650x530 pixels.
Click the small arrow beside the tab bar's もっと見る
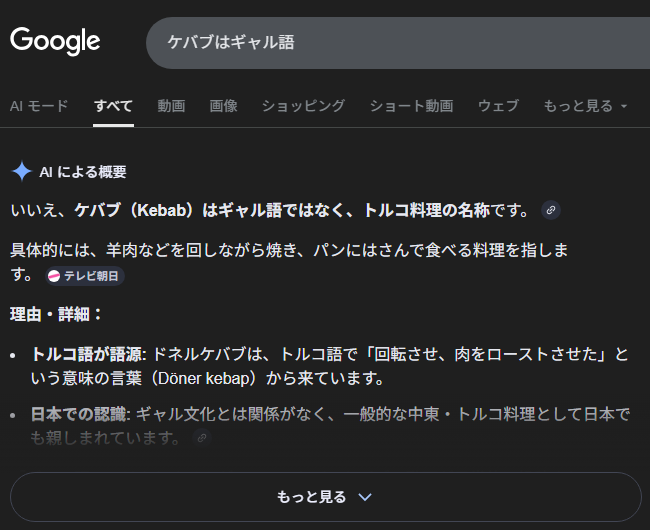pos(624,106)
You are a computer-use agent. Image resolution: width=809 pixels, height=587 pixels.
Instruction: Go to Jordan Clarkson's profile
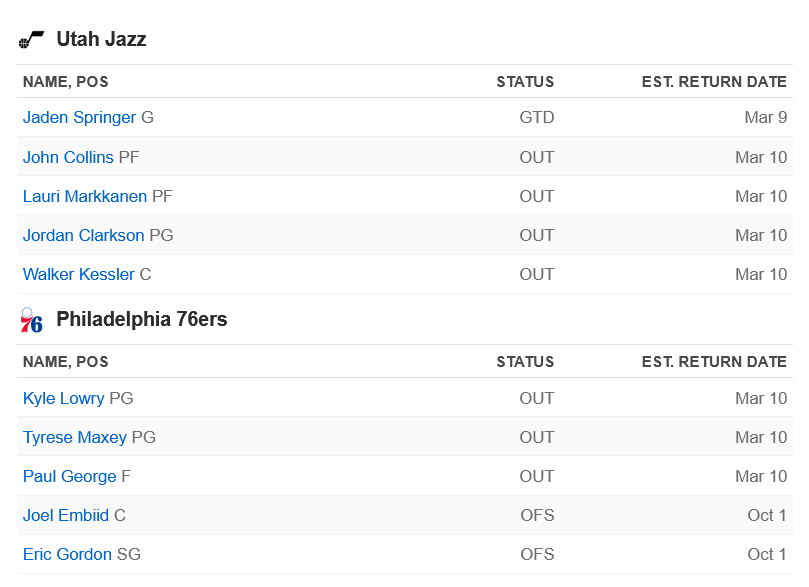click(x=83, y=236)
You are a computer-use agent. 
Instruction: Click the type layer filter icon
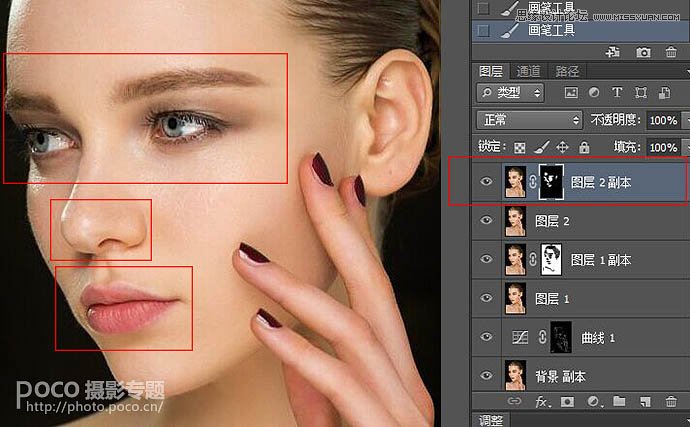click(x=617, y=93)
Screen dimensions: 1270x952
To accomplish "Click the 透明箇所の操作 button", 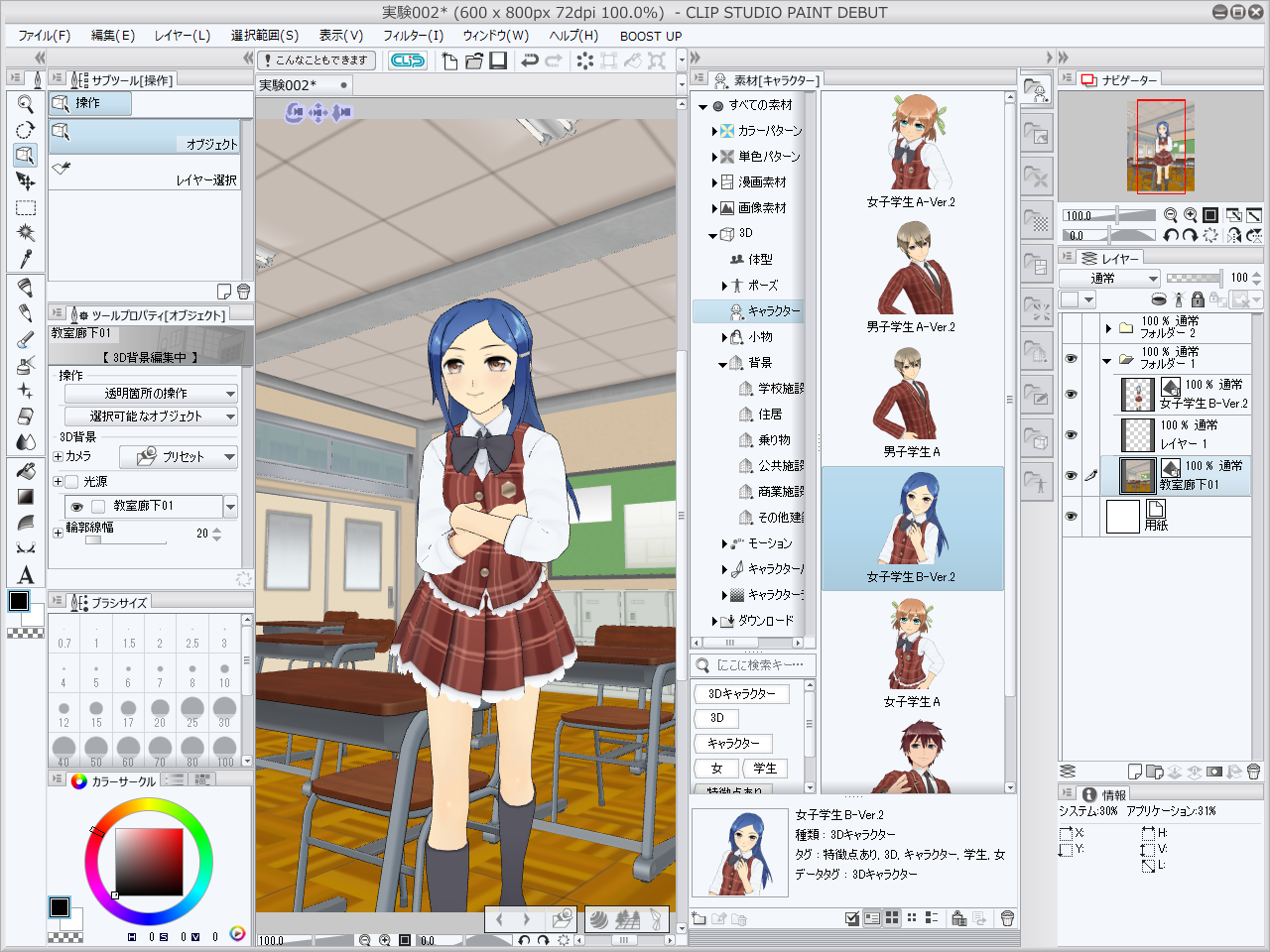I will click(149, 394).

------------------------------

Problem:
Pictures aside, return exactly the lines from the data above, starting at the line that has "You are a computer-use agent. Image" and ending at the line that has "Screen dimensions: 1270x952", both included.

Expected answer:
You are a computer-use agent. Image resolution: width=809 pixels, height=587 pixels.
Instruction: Go to Jordan Clarkson's profile
click(x=83, y=236)
You are a computer-use agent. 
Instruction: Click the type layer filter icon
click(x=617, y=93)
Screen dimensions: 1270x952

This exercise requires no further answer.